== Belge Alıntısı ==
════════════════

KÜRDİSTANDAN BAŞLAYAN SÖRGÜNLER İSTANBULDAN AFRİKA ÇÖLLERİNE

Bedixan ailesinden Kürt Beyi Abdürrezzak Bey’in oğlunun intikamını alan üç Kürt genci Göztepe’de Şehremini oğluyla beraber vurarak öldürüyorlar. Bu olay üzerine, Osmanlı Padişahı İkinci Abdülhamit’in, Kürtlere karşı uyguladığı çağ dışı politikasını yazıyorum.

Osmanlı Padişahı İkinci Abdülhamit, verdiği emir üzerine, derhal bütün Bedirxan aşiretinin erkeklerini, kadınlarını, beşikteki bebeğine kadar toplayacaksınız; yarın akşama kadar payitahtta bir tek Bedirxani kalmayacak ve hepsini dağıtacaksınız. İmparatorluğun en ücra köşelerine dağıtacaksınız. Bir daha ne seslerini ne isimlerini duyacağım. Şehremini’ni vuran o üç şakiyi de Beyazıt Meydanı’nda ibreti âlem için sallandıracaksınız.  Orada leşleri bir hafta asılı kalacak, emrini veriyor.

Kendi özel doktoru Reşit Paşa’ya diyor işte bu af edilmez. İsyana teşebbüs ederlerse onları da topraklarını da yakar, yeryüzünde bir tek Kürt kalmayıncaya kadar kırarım hepsini. Payitahtımda Şehremini’ne dokundurtmam, Şehremini’ni vuran yarın Padişah’a doğrultur silahını, buna göz yumamam diyor.

════════════════

== Sağlanan Veriler ==
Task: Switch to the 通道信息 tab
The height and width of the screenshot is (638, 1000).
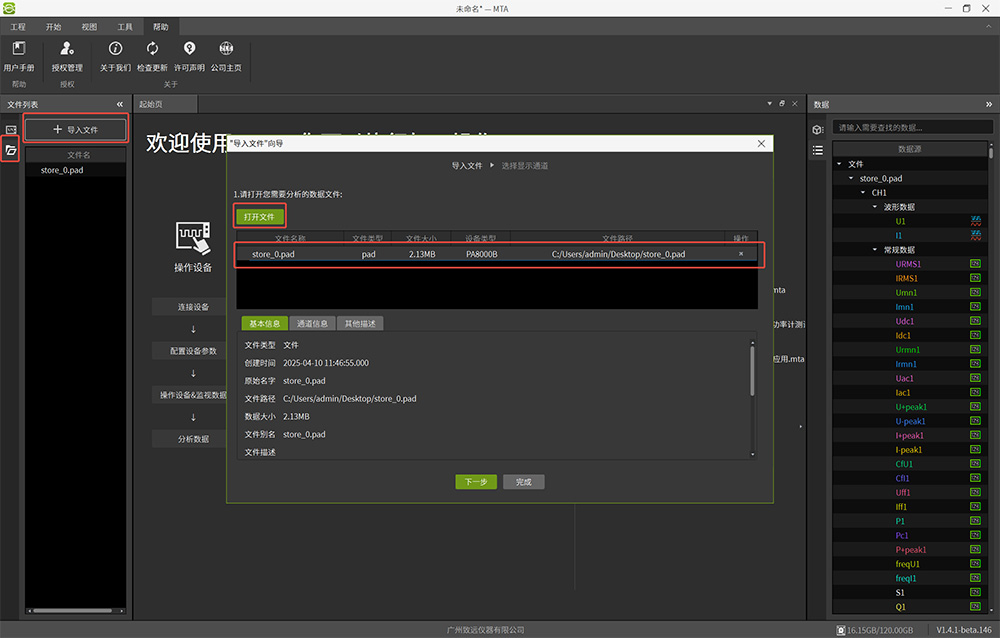Action: (312, 324)
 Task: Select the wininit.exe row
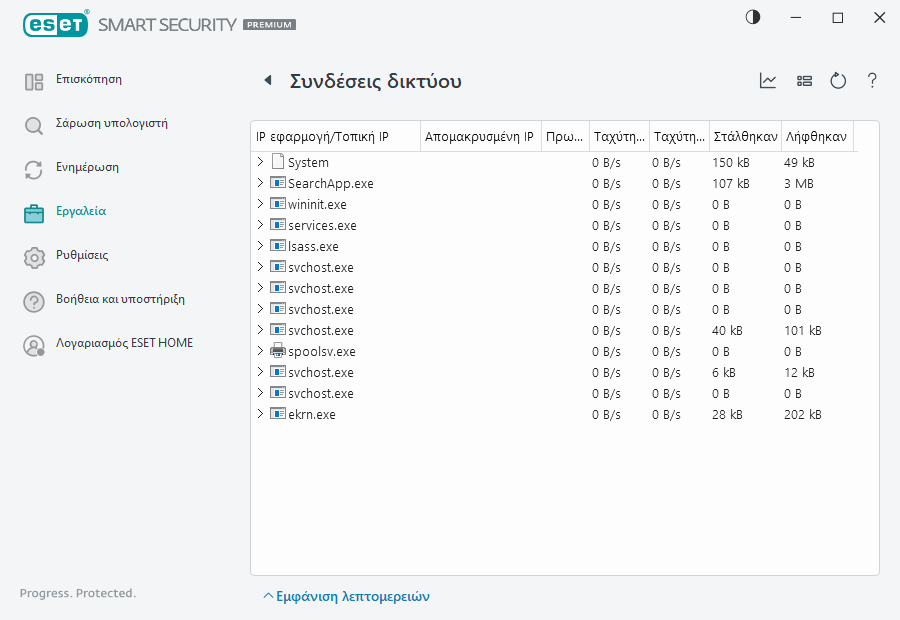pos(317,204)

════════════════

== Yapılacak Görevler ==
1 > Başlık dahil belge alıntısında adı geçen bütün yer adlarını lütfen sıralayın.
2 > Satırlarda "Task" sözcüğünü içeren her satırı aynen geri döndürün.

== Alıştırma Sonuçları ==
1 >
Kürdistan
İstanbul
Afrika çölleri
Göztepe
Beyazıt Meydanı

2 >
Task: Switch to the 通道信息 tab
 Task: Select the wininit.exe row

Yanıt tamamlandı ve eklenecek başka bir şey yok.